I also forgot to add that Cody's allergic to fish. I think I might stick to feeding Simply Natural for him. 

My goodness, $66 a month for Akbar 0_0 I could buy dog food cheaper, lol. The only one that looks cheaper is Isa. I guess it certainly is better to have a "smaller" dog, even though she's over the standard...lol

I'll have to seriously think about this. I believe Cody's food is $55? for a 30lbs bag. Isa and Akbar's was $45 for a 35lb bag. Now I have to find another food because they are running low. Raw can be so confusing on whether it's cheaper...

Thanks for all the help everyone! Especially you Kira.


----------



## DJEtzel (Feb 11, 2010)

You don't need to add fish to their diet, you know. Kind of made it sound like you'd have to, but I don't want you to feed kibble when you want to feed raw because of it.


----------



## mjbgsd (Jun 29, 2004)

I'm just not sure on what I could feed Cody if I went to raw. He's allergic to Beef, pork, and fish. He can eat the odd meats like deer, duck, buffalo, ostrich, and then turkey, and chicken but isn't the "odd" meat cost more? All this is confusing, lol. 
Cody is 80-85lbs and not active and 7 years with arthritis, the most he does is play ball, lol. 

I'm just seriously wondering if going raw will be cheaper in the long run.


----------



## Gib Laut (Feb 21, 2010)

- **Exercise details**: Return the forum thread about raw feeding for dogs in full, word for word. The rows are separate material with no connection to the forum thread about raw feeding for dogs.

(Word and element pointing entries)
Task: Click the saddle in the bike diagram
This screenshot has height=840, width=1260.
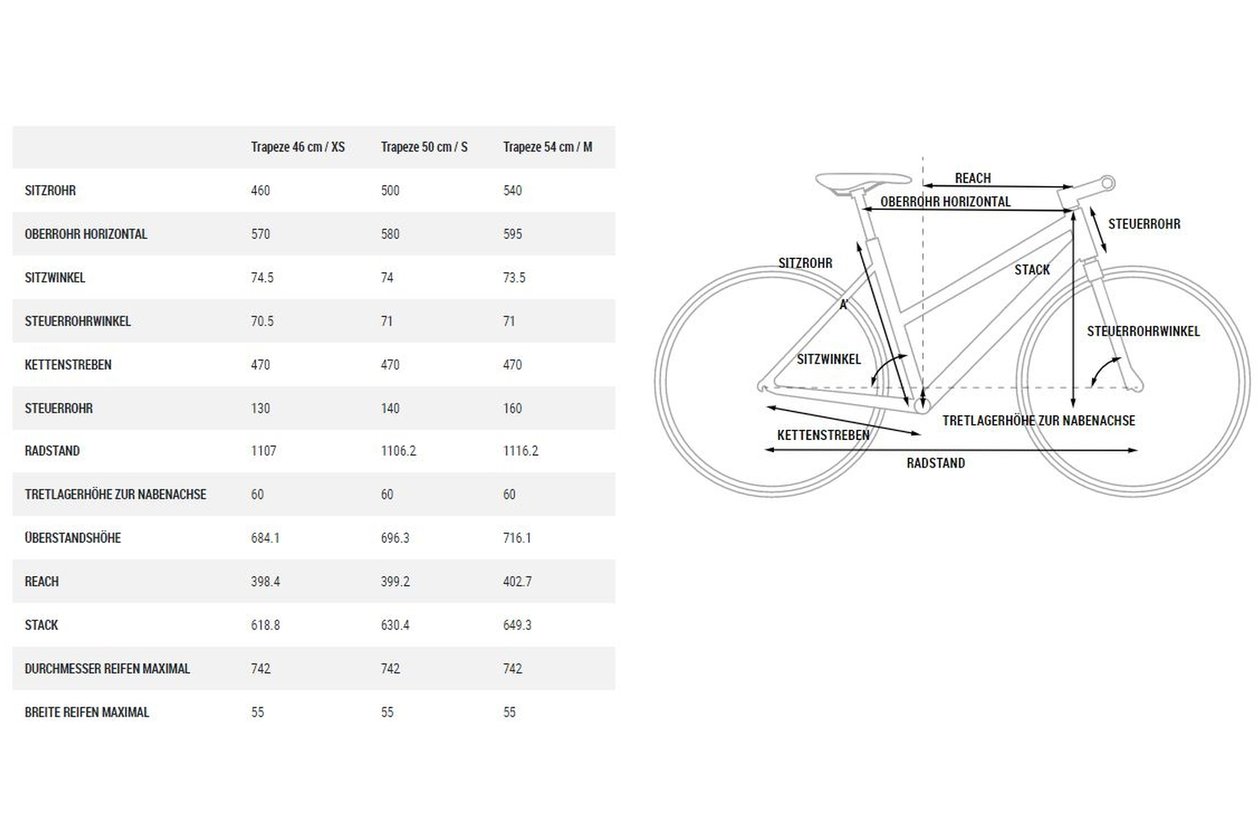Action: coord(863,181)
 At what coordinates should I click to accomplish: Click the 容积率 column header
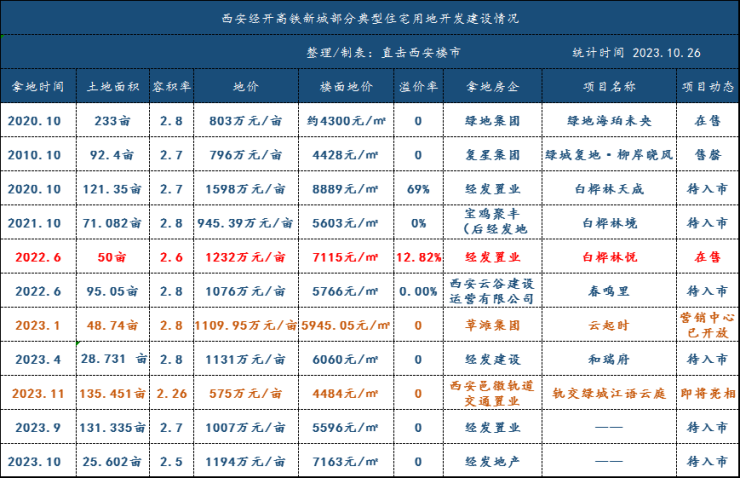coord(171,86)
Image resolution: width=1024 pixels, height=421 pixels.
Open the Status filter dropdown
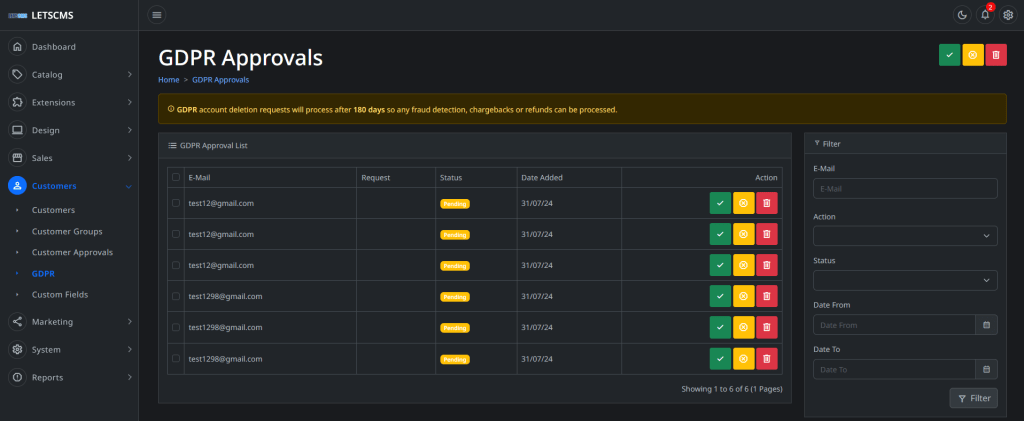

- **Exercise response**:
I also forgot to add that Cody's allergic to fish. I think I might stick to feeding Simply Natural for him. 

My goodness, $66 a month for Akbar 0_0 I could buy dog food cheaper, lol. The only one that looks cheaper is Isa. I guess it certainly is better to have a "smaller" dog, even though she's over the standard...lol

I'll have to seriously think about this. I believe Cody's food is $55? for a 30lbs bag. Isa and Akbar's was $45 for a 35lb bag. Now I have to find another food because they are running low. Raw can be so confusing on whether it's cheaper...

Thanks for all the help everyone! Especially you Kira.


----------



## DJEtzel (Feb 11, 2010)

You don't need to add fish to their diet, you know. Kind of made it sound like you'd have to, but I don't want you to feed kibble when you want to feed raw because of it.


----------



## mjbgsd (Jun 29, 2004)

I'm just not sure on what I could feed Cody if I went to raw. He's allergic to Beef, pork, and fish. He can eat the odd meats like deer, duck, buffalo, ostrich, and then turkey, and chicken but isn't the "odd" meat cost more? All this is confusing, lol. 
Cody is 80-85lbs and not active and 7 years with arthritis, the most he does is play ball, lol. 

I'm just seriously wondering if going raw will be cheaper in the long run.


----------



## Gib Laut (Feb 21, 2010)